■ Assignment: Retype, word for word, each line between the lines holding "1418x909 pixels." and "Click the 2 февр. date in the status bar", inclusive, and leave the rest of the data alone.

»»

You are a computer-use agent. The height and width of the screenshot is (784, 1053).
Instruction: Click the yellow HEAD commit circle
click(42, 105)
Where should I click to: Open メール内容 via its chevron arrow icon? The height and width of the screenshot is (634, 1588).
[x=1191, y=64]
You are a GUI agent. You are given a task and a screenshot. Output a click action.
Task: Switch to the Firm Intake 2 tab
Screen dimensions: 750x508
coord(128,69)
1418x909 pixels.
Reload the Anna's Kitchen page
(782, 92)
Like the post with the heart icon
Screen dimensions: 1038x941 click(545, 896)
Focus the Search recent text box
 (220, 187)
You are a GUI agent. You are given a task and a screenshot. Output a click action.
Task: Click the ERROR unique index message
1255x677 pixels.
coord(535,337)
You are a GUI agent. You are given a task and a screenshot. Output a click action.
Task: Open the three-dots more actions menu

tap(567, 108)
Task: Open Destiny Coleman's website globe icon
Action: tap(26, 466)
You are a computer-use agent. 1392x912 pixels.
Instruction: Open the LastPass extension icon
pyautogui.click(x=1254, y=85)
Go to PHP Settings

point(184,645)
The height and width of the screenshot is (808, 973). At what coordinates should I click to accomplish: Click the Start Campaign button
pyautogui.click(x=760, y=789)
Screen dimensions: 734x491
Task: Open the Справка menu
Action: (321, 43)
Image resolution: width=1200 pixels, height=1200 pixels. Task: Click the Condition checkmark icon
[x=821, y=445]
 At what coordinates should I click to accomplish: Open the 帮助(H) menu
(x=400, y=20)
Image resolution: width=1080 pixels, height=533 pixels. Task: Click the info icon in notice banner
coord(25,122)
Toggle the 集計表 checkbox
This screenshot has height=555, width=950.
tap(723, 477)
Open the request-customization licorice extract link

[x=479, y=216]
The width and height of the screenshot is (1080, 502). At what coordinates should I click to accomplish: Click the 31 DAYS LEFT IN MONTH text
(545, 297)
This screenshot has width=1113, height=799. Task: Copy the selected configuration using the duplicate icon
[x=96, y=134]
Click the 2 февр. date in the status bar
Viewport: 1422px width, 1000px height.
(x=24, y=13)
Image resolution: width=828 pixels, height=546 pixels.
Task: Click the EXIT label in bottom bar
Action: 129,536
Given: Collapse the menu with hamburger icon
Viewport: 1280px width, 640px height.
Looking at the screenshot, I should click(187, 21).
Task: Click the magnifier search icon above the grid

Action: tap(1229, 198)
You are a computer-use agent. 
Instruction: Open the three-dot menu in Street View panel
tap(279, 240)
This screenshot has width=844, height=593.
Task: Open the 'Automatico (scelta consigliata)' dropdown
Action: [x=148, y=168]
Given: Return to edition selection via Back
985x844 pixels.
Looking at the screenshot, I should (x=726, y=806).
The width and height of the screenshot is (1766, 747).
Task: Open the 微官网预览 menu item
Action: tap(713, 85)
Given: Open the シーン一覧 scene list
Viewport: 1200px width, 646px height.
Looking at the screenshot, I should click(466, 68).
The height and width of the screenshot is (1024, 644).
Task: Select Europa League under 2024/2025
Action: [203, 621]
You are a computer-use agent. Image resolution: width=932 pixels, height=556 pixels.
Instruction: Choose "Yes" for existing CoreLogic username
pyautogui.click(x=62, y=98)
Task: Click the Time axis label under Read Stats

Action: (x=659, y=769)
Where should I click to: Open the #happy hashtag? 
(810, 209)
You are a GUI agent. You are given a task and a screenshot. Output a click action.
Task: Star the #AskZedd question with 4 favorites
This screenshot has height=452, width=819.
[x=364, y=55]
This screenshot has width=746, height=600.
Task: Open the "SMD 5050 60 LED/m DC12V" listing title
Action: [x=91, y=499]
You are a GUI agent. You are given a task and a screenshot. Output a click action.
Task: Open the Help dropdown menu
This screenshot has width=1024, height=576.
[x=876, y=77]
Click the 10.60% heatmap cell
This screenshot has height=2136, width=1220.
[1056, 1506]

««

■ The completed task:
1418x909 pixels.
Reload the Anna's Kitchen page
(782, 92)
Like the post with the heart icon
Screen dimensions: 1038x941 click(545, 896)
Focus the Search recent text box
 (220, 187)
You are a GUI agent. You are given a task and a screenshot. Output a click action.
Task: Click the ERROR unique index message
1255x677 pixels.
coord(535,337)
You are a GUI agent. You are given a task and a screenshot. Output a click action.
Task: Open the three-dots more actions menu

tap(567, 108)
Task: Open Destiny Coleman's website globe icon
Action: tap(26, 466)
You are a computer-use agent. 1392x912 pixels.
Instruction: Open the LastPass extension icon
pyautogui.click(x=1254, y=85)
Go to PHP Settings

point(184,645)
The height and width of the screenshot is (808, 973). At what coordinates should I click to accomplish: Click the Start Campaign button
pyautogui.click(x=760, y=789)
Screen dimensions: 734x491
Task: Open the Справка menu
Action: (321, 43)
Image resolution: width=1200 pixels, height=1200 pixels. Task: Click the Condition checkmark icon
[x=821, y=445]
 At what coordinates should I click to accomplish: Open the 帮助(H) menu
(x=400, y=20)
Image resolution: width=1080 pixels, height=533 pixels. Task: Click the info icon in notice banner
coord(25,122)
Toggle the 集計表 checkbox
This screenshot has height=555, width=950.
tap(723, 477)
Open the request-customization licorice extract link

[x=479, y=216]
The width and height of the screenshot is (1080, 502). At what coordinates should I click to accomplish: Click the 31 DAYS LEFT IN MONTH text
(545, 297)
This screenshot has width=1113, height=799. Task: Copy the selected configuration using the duplicate icon
[x=96, y=134]
Click the 2 февр. date in the status bar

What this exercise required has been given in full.